2) Boone Service League to Hold Market, Gift Wrapping Fundraisers
The Boone Service League will again partner with the Watauga Education Foundation to hold a Holiday Market at the annual Flapjack Flip Fundraiser. The event will be held at Watauga High School from 7:30-11 a.m. on Saturday, Dec. 6. Stop by for breakfast and shop the Holiday Market vendors for holiday gifts – all in time to catch the Boone Christmas Parade in downtown Boone. BSL members will once again offer holiday gift-wrapping services at the Boone Mall, beginning at 3 p.m. on Friday, Dec. 12. Look for the Boone Service League gift-wrapping table across from Bath and Body works on Friday to Sunday, Dec. 12-14; Friday through Wednesday, Dec. 19-24. The Boone Service League is a nonprofit organization that raises funds for emergency needs, projects, scholarships and charities throughout the High Country. All funds raised by the Boone Service League remain in the High Country. Visit www.BooneServiceLeague.org for more information.
3) Watauga Education Foundation Hosts Flapjack Flip Dec. 6
The Watauga Education Foundation will host a Flapjack Flip on Dec. 6. Available will be pancakes, local sausage, country ham and homemade blueberry syrup. Featured will be Santa Claus, musicians, holiday shopping and raffle packages. The event will be held from 7:30-11 a.m. at Watauga High School.
4) Town of Beech Mountain Sledding Hill Report
Greetings! Weather permitting – think snow – the Beech Mountain Sledding Hill is scheduled to be open on Friday, Nov. 28, from 9 a.m.-5 p.m. We hope everyone enjoys Thanksgiving – thanks to all! Remember, the Sledding Hill, located next to the visitor center on Beech Mountain will be open during the following hours if weather permits: Regular Sledding Hill Hours – 1-5 p.m. Monday through Friday; 9 a.m.-5 p.m. Saturday and Sunday. Special holiday hours are 9 a.m.-5 p.m. on Friday, Nov. 28. The hill will be closed on Thanksgiving.

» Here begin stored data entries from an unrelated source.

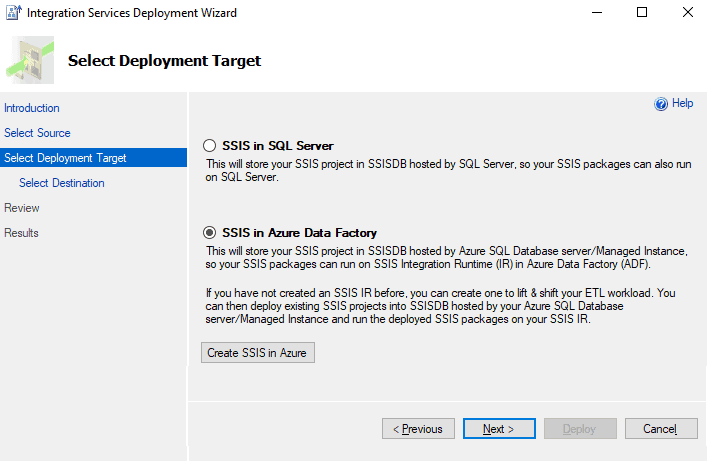Screen dimensions: 707x461
Task: Click the SSIS in Azure Data Factory label
Action: point(299,233)
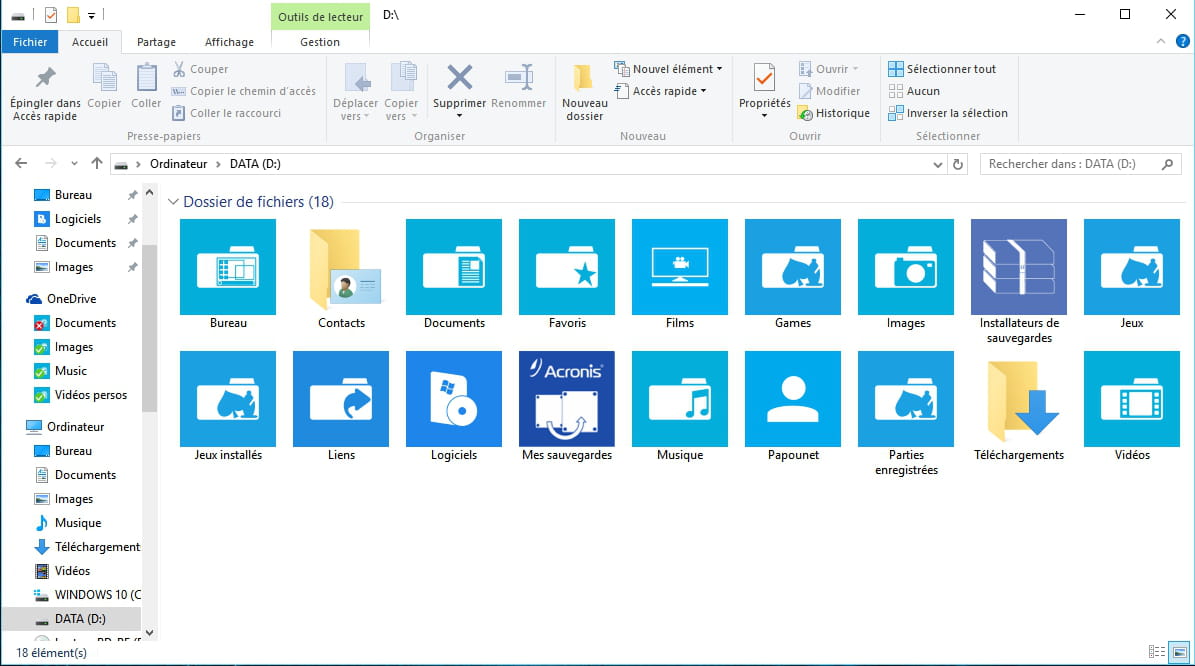Click Inverser la sélection
This screenshot has width=1195, height=666.
(x=948, y=113)
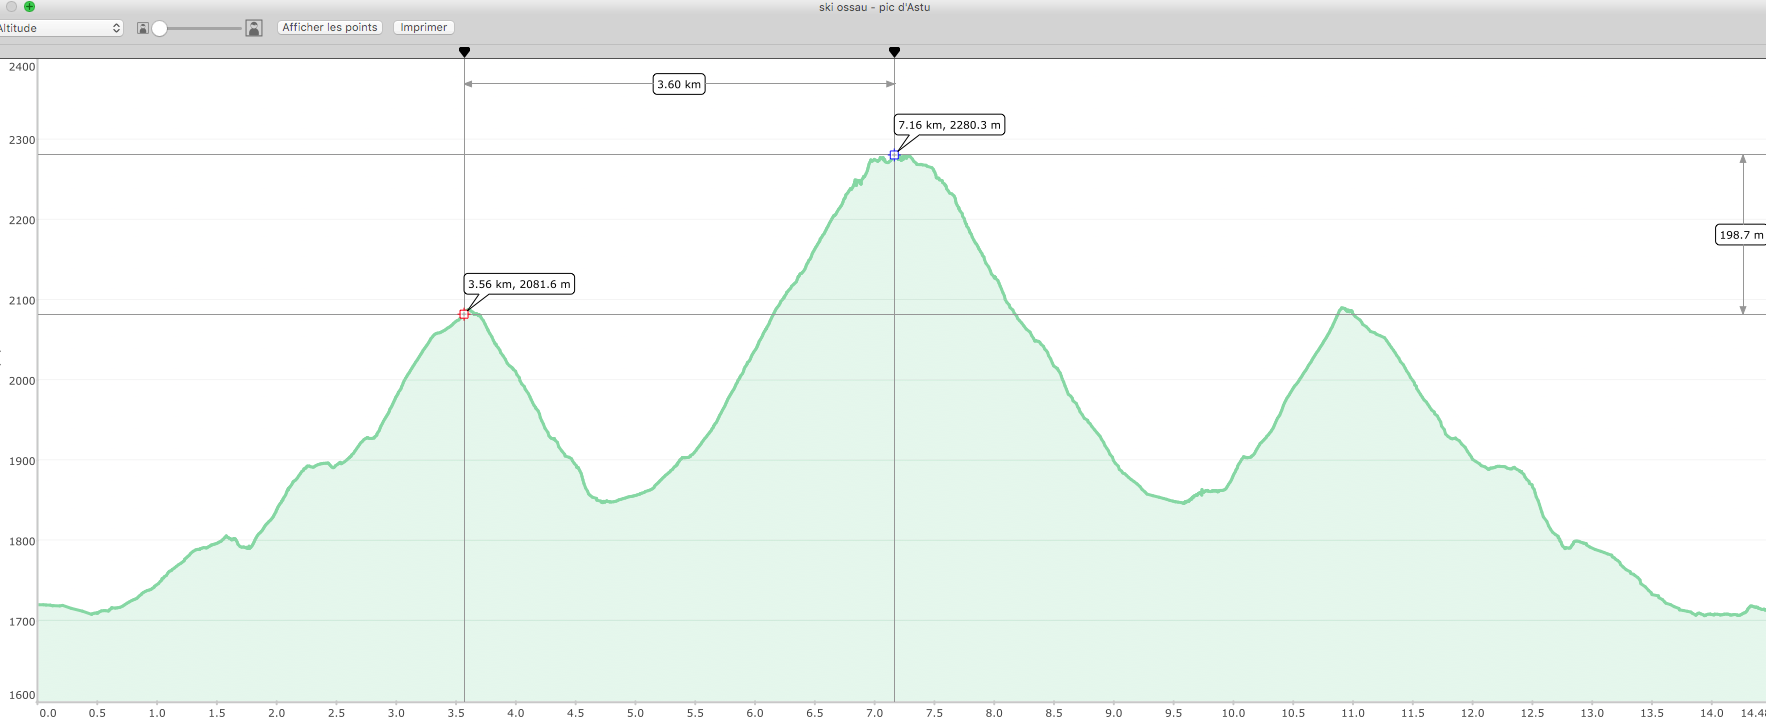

5) Boone Country Dancers Host Contra Dance Dec. 6
The Boone Country Dancers will be at the Old Cove Creek School in Sugar Grove for its next community contra dance on Saturday, December 6. Everyone is welcome to attend the contra dance regardless of dance experience. The evening will begin with a beginners’ workshop from 7:30-8:00 p.m. The goal of the workshop is to teach the fundamentals of contra dance with a focus on having fun. After the workshop, the regular dance will run from 8:00-11:00 p.m. with a waltz break at 9:30 p.m. The dance will feature the band Spinning Wheel and the caller will be AnneMarie Walter. Dancers of all ages are encouraged to attend and no partner is necessary. Come as you are and wear clean, soft-soled flexible shoes for dancing. As always, our dances are smoke and alcohol free. Admission to the dance is $7 for adults, $5 for high school students, and free to anyone 12 years old or younger. For further information please visit the Boone Country Dancers webpage at boonecountrydancers.org.
6) Events at the Watauga County Public Library
The Library will be closed for the following days in December: For staff training on Dec. 4, for the holidays on Dec. 23, 25, 26 and Jan. 1. The library will close at 5 p.m. on Dec. 31. Dec. 8-13 in Amnesty Week. Bring in canned goods and the library will deduct $1 per item from library fines and fees. This offer is not applicable on lost or damaged items. A Christmas Reception will be held following the Boone Christmas Parade on Saturday, Dec. 6 at noon. After the parade, come enjoy cookies, hot chocolate and apple juice. Christmas craft tables will be set up for the kids. Santa is expected to show up too! Candy cane reminders will be tossed at the parade.